____ Quoted passage
The Competition Commission has referred SA Airlink to the Competition Tribunal for prosecution on charges of excessive and predatory pricing. The complaints were lodged by Mr Khwezi Tiya, Fly Blue Crane (Pty) Ltd and the OR Tambo District Chamber of Business between 2015 and 2017.
The complaints were about the Johannesburg-Mthatha route (the route). The complainants alleged that SA Airlink’s prices were excessive before Fly Blue Crane entered the route. It was also alleged that SA Airlink then lowered its prices below its costs (predatory pricing) when Fly Blue Crane entered the route; and it was also alleged that SA Airlink went back to their exorbitant prices (excessive pricing) after Fly Blue Crane exited the route in January 2017.
The investigation subsequently found:
- SA Airlink contravened the Competition Act by abusing its dominance from September 2012 to August 2016 by charging excessive prices on the route to the detriment of consumers;
- Consumers would have saved between R89 million and R108 million had SA Airlink not priced excessively on this route;
- Lower prices would also have resulted in more passengers travelling by air on the route, possibly contributing to the local economy of Mthatha;
- The airline engaged in predatory pricing in that it priced below its average variable costs and average avoidable costs for some of its flights. (Variable costs are those costs which vary with the output. Avoidable costs are those costs that can be avoided if a decision is made to alter the course of a business/project);
- The predatory pricing conduct of SA Airlink contributed to the exit of Fly Blue Crane, their only competitor at the time on the Johannesburg-Mthatha route; and
- The effect of the predation is also likely to deter future competition on this route from other airlines.
________
## Short problem A
Reproduce, word for word, the rows that run from the line containing "The image size is (717, 284)." through the line containing "(x=214, y=145)", including both of those lines.
The rows that come next are unrelated to the SA Airlink pricing text.
____ Data rows
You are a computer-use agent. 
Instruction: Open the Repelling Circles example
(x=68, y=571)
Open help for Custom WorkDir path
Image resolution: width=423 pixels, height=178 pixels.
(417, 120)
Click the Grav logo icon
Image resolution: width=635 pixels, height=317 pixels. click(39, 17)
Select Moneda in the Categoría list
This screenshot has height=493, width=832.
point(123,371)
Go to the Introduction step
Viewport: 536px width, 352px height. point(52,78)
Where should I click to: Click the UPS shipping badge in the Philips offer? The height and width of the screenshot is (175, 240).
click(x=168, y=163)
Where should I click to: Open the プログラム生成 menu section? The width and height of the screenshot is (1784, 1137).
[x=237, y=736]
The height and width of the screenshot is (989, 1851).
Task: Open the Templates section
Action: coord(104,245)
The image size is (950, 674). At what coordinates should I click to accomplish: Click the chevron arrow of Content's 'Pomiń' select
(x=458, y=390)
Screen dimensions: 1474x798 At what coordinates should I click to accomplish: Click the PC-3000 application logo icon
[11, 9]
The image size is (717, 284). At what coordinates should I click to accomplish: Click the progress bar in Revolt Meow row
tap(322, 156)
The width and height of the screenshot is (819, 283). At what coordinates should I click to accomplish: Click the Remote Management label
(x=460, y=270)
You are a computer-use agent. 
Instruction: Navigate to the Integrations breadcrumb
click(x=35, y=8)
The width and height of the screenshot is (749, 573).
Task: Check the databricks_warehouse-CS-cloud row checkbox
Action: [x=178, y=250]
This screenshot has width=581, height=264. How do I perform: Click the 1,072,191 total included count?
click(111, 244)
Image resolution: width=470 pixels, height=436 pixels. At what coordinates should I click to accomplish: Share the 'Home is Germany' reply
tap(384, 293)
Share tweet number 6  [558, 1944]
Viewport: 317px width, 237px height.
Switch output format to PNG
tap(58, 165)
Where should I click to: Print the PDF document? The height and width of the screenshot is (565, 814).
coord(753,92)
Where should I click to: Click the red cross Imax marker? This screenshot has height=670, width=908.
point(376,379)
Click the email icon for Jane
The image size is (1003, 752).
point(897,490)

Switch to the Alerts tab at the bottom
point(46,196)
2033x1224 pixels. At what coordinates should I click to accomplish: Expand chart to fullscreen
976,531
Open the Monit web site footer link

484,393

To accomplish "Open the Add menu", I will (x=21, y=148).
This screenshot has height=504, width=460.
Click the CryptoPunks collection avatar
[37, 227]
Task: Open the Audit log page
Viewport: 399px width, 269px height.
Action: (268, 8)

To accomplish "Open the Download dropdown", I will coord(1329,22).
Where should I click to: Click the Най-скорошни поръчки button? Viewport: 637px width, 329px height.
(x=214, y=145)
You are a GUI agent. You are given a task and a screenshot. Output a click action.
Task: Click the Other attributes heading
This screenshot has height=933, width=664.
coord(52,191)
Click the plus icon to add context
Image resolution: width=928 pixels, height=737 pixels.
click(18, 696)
________
## Short problem B
Pick up the SA Airlink pricing text from where it stops and carry it further.

## Response A
The image size is (717, 284). At what coordinates should I click to accomplish: Click the progress bar in Revolt Meow row
tap(322, 156)
The width and height of the screenshot is (819, 283). At what coordinates should I click to accomplish: Click the Remote Management label
(x=460, y=270)
You are a computer-use agent. 
Instruction: Navigate to the Integrations breadcrumb
click(x=35, y=8)
The width and height of the screenshot is (749, 573).
Task: Check the databricks_warehouse-CS-cloud row checkbox
Action: [x=178, y=250]
This screenshot has width=581, height=264. How do I perform: Click the 1,072,191 total included count?
click(111, 244)
Image resolution: width=470 pixels, height=436 pixels. At what coordinates should I click to accomplish: Share the 'Home is Germany' reply
tap(384, 293)
Share tweet number 6  [558, 1944]
Viewport: 317px width, 237px height.
Switch output format to PNG
tap(58, 165)
Where should I click to: Print the PDF document? The height and width of the screenshot is (565, 814).
coord(753,92)
Where should I click to: Click the red cross Imax marker? This screenshot has height=670, width=908.
point(376,379)
Click the email icon for Jane
The image size is (1003, 752).
point(897,490)

Switch to the Alerts tab at the bottom
point(46,196)
2033x1224 pixels. At what coordinates should I click to accomplish: Expand chart to fullscreen
976,531
Open the Monit web site footer link

484,393

To accomplish "Open the Add menu", I will (x=21, y=148).
This screenshot has height=504, width=460.
Click the CryptoPunks collection avatar
[37, 227]
Task: Open the Audit log page
Viewport: 399px width, 269px height.
Action: (268, 8)

To accomplish "Open the Download dropdown", I will coord(1329,22).
Where should I click to: Click the Най-скорошни поръчки button? Viewport: 637px width, 329px height.
(x=214, y=145)

## Response B
The Commission seeks an administrative penalty of up to 10% of SA Airlink’s annual turnover for both the conduct of excessive pricing and predatory pricing. In addition, the Commission has asked the Tribunal to determine other appropriate remedies in order to correct the conduct.
“This conduct has had a negative effect on the route, even contributing to the exit of a new competitor that had entered the market in late 2016. Our estimates further show that air travellers in that area overpaid more than R100 million for the 5 years over which the conduct took place. The Commission is concerned about SA Airlink’s conduct and will seek the maximum administrative penalty before the Tribunal,” said Deputy Commissioner, Hardin Ratshisusu.
Meanwhile, Airlink has issued a separate statement which acknowledged the Competition Commission’s decision to refer complaints of pricing and market access on the Johannesburg-Mthatha route, to the South African Competition Tribunal.
“Airlink has, and will continue to, cooperate fully and openly with South Africa’s competition authorities. We deny the allegations and welcome the opportunity to put our case before the Competition Tribunal so that the matter can be put to rest. We are confident our conduct has been and remains, in full compliance with competition rules and the law,” said Airlink CEO and Managing Director, Rodger Foster.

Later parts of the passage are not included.